Bisognerebbe forse ripartire dai fondamentali, dai Trattati di Roma del 1957 che istituirono la Politica Agricola Comune (Pac) (entrata in vigore nel 1962) e che non menzionarono mai la parola ambiente, perché ritenuta tutt'uno con l'agricoltura. L'agricoltura è ambiente. Da qui bisogna orientarsi per cercare certo di ridurre l'impatto sugli ecosistemi, migliorare la produttività, adattarsi ai cambiamenti climatici. Dobbiamo chiederci, innanzitutto, chi salverà l'agricoltura? E come proiettare l'agricoltura nel futuro?

 

Alla prima domanda non c'è che un'unica risposta: gli agricoltori. Saranno loro a doverla proteggere e salvare, come San Giorgio che per liberare la principessa è chiamato a sconfiggere il drago. In Olanda il movimento BBB si è organizzato ed è sceso in campo contro una visione della politica che punta il dito sull'agricoltura e la considera fonte di tutti i problemi ambientali.

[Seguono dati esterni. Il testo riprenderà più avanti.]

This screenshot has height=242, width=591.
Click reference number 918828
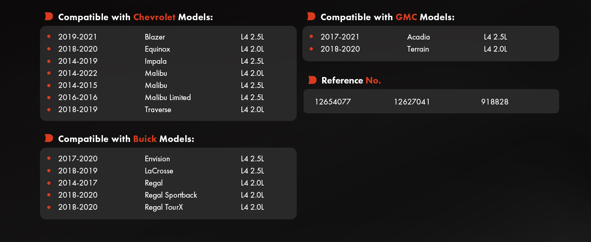pyautogui.click(x=495, y=102)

La risposta è stata compatta: giù le mani da chi produce cibo. La domanda che ne costituisce il corollario allora potrebbe essere questa: e se si organizzasse un partito europeo degli agricoltori, per presentarsi all'appuntamento elettorale dell'anno prossimo?

 

Alla seconda domanda ("come proiettare l'agricoltura nel futuro?") si possono dare differenti risposte e operare in più direzioni. Vi sono esigenze concomitanti alle quali rispondere tramite la tecnologia, nuovi modelli produttivi, normative in grado di accompagnare la crescita senza per questo vessare gli agricoltori e le catene di approvvigionamento.

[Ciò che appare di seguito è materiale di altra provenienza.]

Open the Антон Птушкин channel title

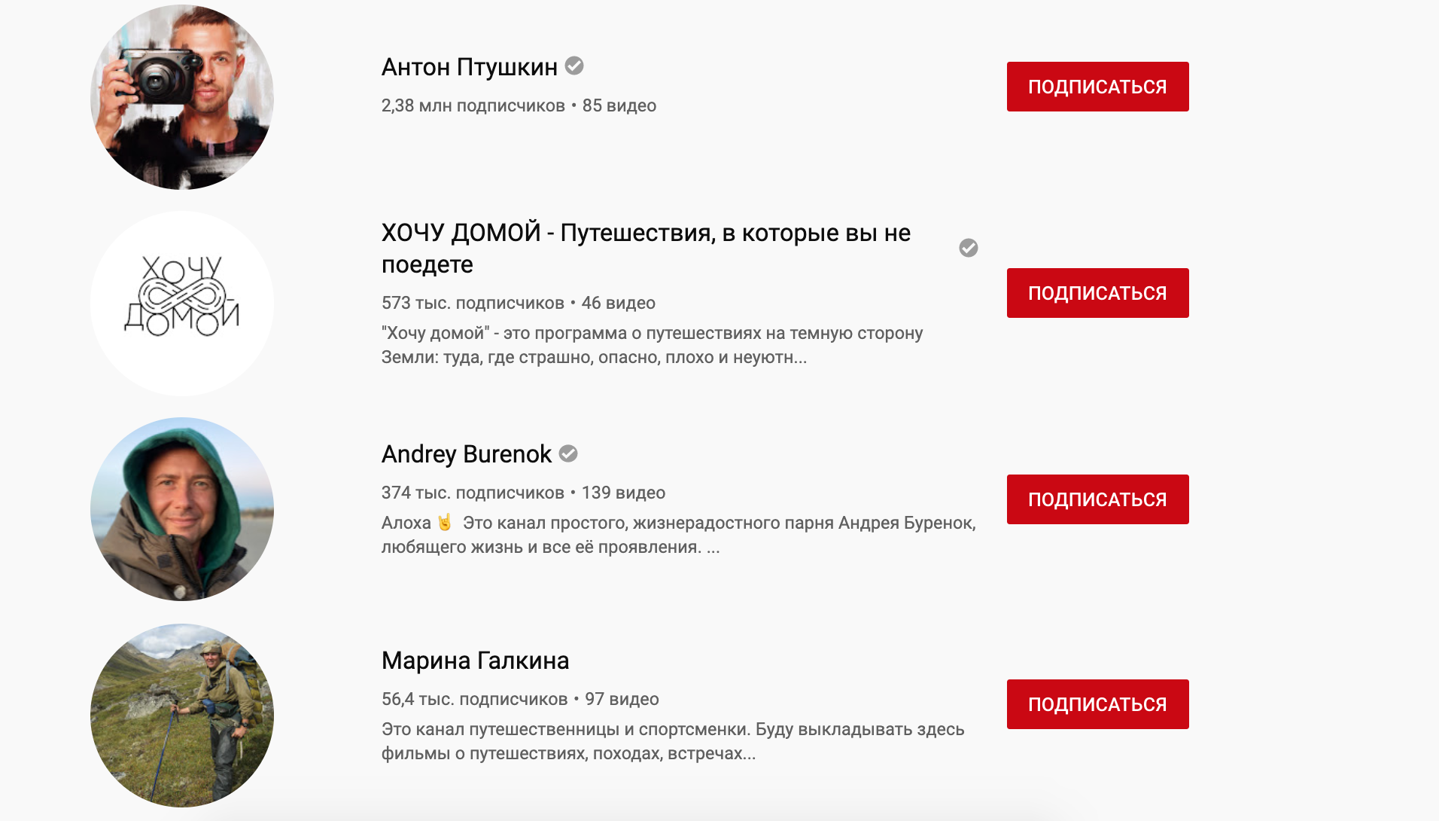(469, 67)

Preservare le risorse naturali e ripristinare gli ecosistemi è solo una delle direzioni, insieme all'esigenza di incrementare la produttività in campo, in ambito zootecnico e nella piscicoltura, alla riduzione degli sprechi alimentari lungo le catene di approvvigionamento, incrementare la shelf life dei prodotti agricoli, sviluppare sistemi di conservazione più efficienti, reti di comunicazione e logistica più veloci, processi di digitalizzazione per rendere le catene di approvvigionamento più fluide.
Tutto questo senza dimenticare gli sforzi legati al miglioramento del benessere animale, alla riduzione dell'utilizzo dei farmaci, all'uso delle biotecnologie per rispondere a un clima che sta cambiando, a nuovi percorsi per produrre cibi con caratteristiche organolettiche e nutrizionali migliori rispetto al passato, così da rispondere al trend di crescita mondiale della popolazione e della necessità di avere a disposizione maggiori sicurezze alimentari.

 

Come dovrebbe comportarsi l'Unione Europea? Una prima risposta arriva dagli obiettivi del semestre di presidenza spagnola del Consiglio Ue in corso (purtroppo in parte azzoppata dalle elezioni nazionali che alla fine del mese daranno alla Spagna un nuovo Governo), che dovrà appunto coniugare le politiche verdi e di natura ambientale con il benessere animale, la tutela delle Indicazioni Geografiche (Ig), l'autosufficienza alimentare alla popolazione europea, tenuto anche conto di una crescita del commercio globale di commodity che la Fao prevede dimezzata nel decennio 2023-2032 rispetto al decennio precedente e con una produzione agricola in Europa frenata da un riassetto ambientale. Con una guerra in corso alle porte dell'Europa e con un'inflazione che, nonostante i proclami, resta elevata ed è responsabile di un aumento dei tassi di interesse che frena gli investimenti.

 

Il segnale, tuttavia, che gli agricoltori si attendono è quello di una Unione Europea più sensibile alla missione degli agricoltori, più riconoscente nei confronti del ruolo che già oggi svolgono, in grado di sostenerne gli sforzi per adattarsi alla sostenibilità e non, al contrario, una Commissione Europea contro il sistema agricolo e contro gli agricoltori e gli allevatori. Anche perché, in ottica mondiale, l'Europa incide per l'8-9% delle emissioni globali. Senza una visione di equilibri planetari, magari da perseguire all'interno del G7 e del G20, si rischia di penalizzare l'agricoltura comunitaria, senza oltretutto dare risposte in termini ambientali.